Source records:
◆ ◆ ◆
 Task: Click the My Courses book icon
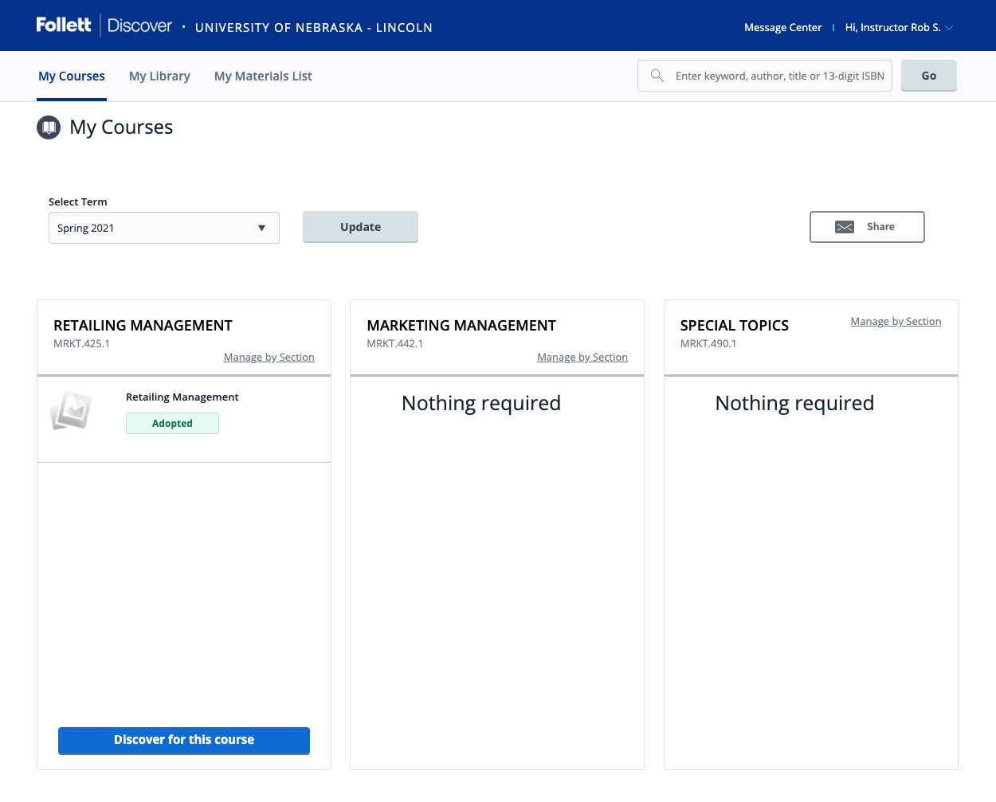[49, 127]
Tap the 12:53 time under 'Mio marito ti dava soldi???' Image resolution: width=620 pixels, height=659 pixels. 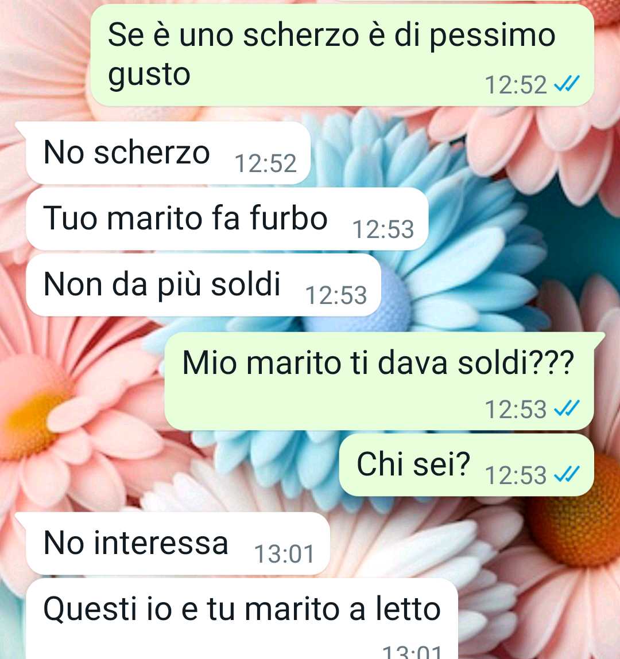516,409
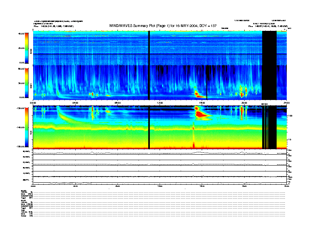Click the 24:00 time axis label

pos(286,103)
◆ ◆ ◆
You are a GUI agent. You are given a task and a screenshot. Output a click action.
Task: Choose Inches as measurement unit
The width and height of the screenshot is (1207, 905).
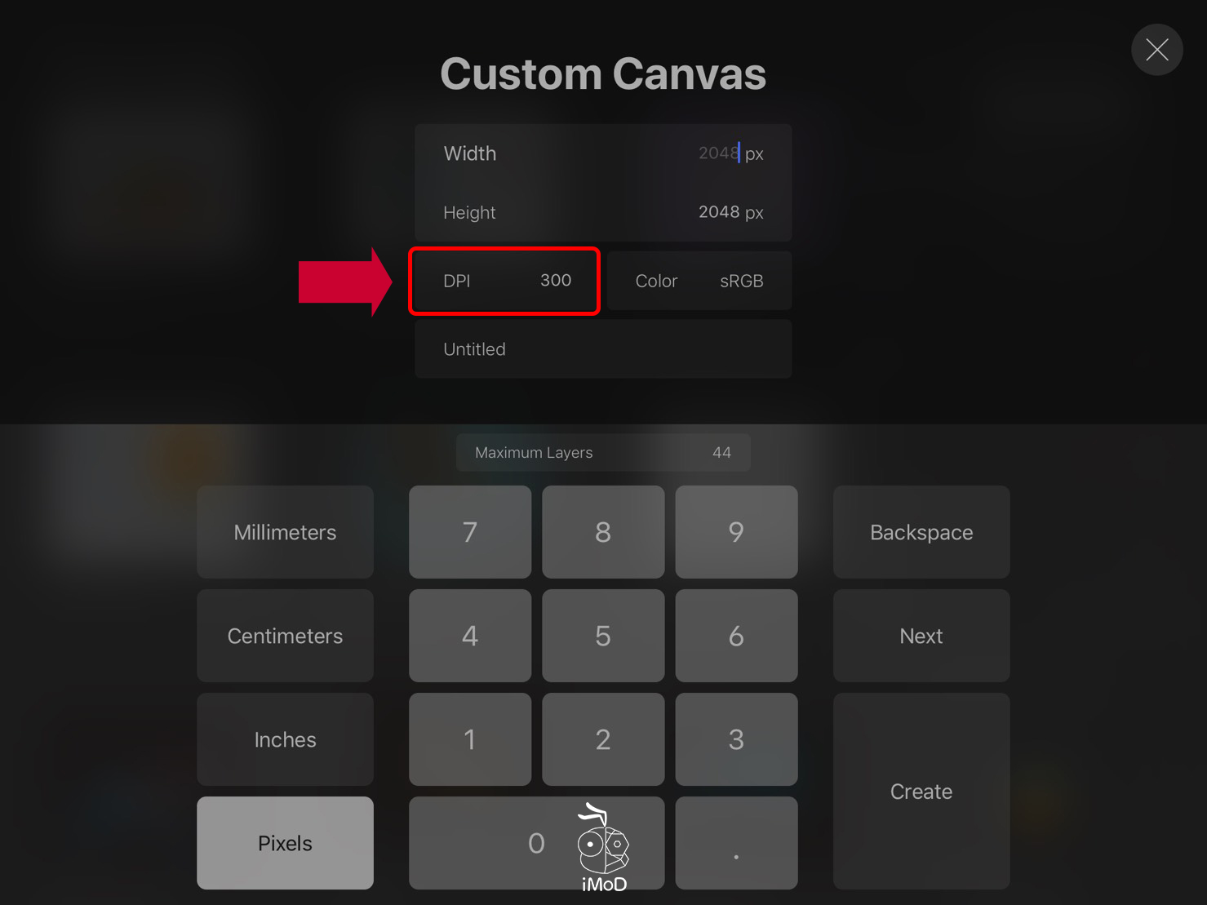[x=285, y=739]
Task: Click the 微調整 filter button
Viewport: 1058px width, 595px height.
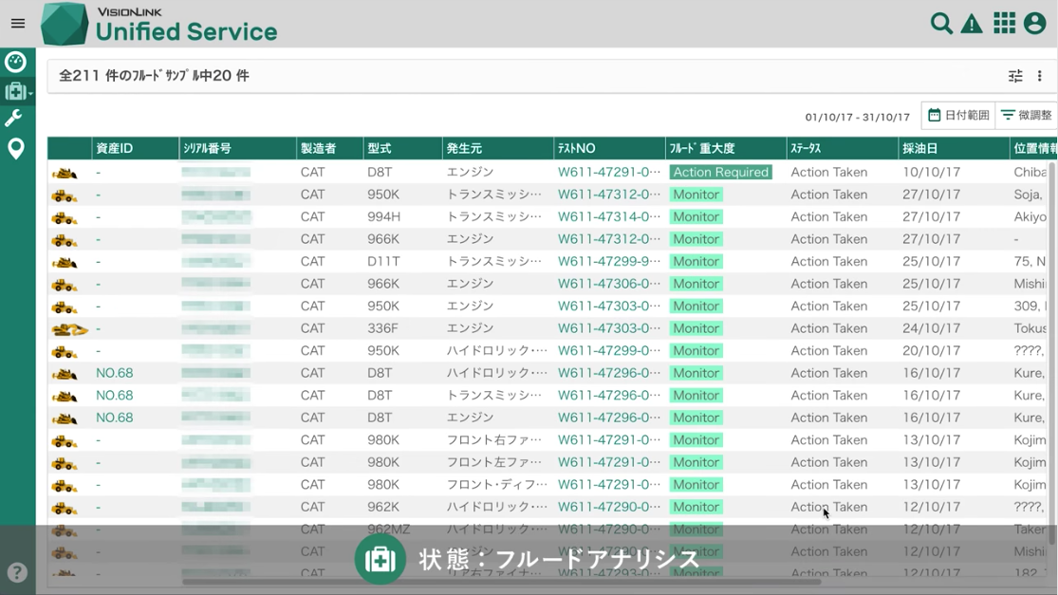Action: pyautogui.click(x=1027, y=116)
◆ ◆ ◆
◆ TASK TO CARRY OUT ◆
Convert the data from the line containing "You are a GUI" through the line containing "Action: pyautogui.click(x=1027, y=116)", both inclusive, into a JSON list of strings with one string per line, omitting blank lines. Leave the pictures out of the answer.

◆ WRITTEN REPLY ◆
[
  "You are a GUI agent. You are given a task and a screenshot. Output a click action.",
  "Task: Choose Inches as measurement unit",
  "The width and height of the screenshot is (1207, 905).",
  "[x=285, y=739]",
  "Task: Click the 微調整 filter button",
  "Viewport: 1058px width, 595px height.",
  "Action: pyautogui.click(x=1027, y=116)"
]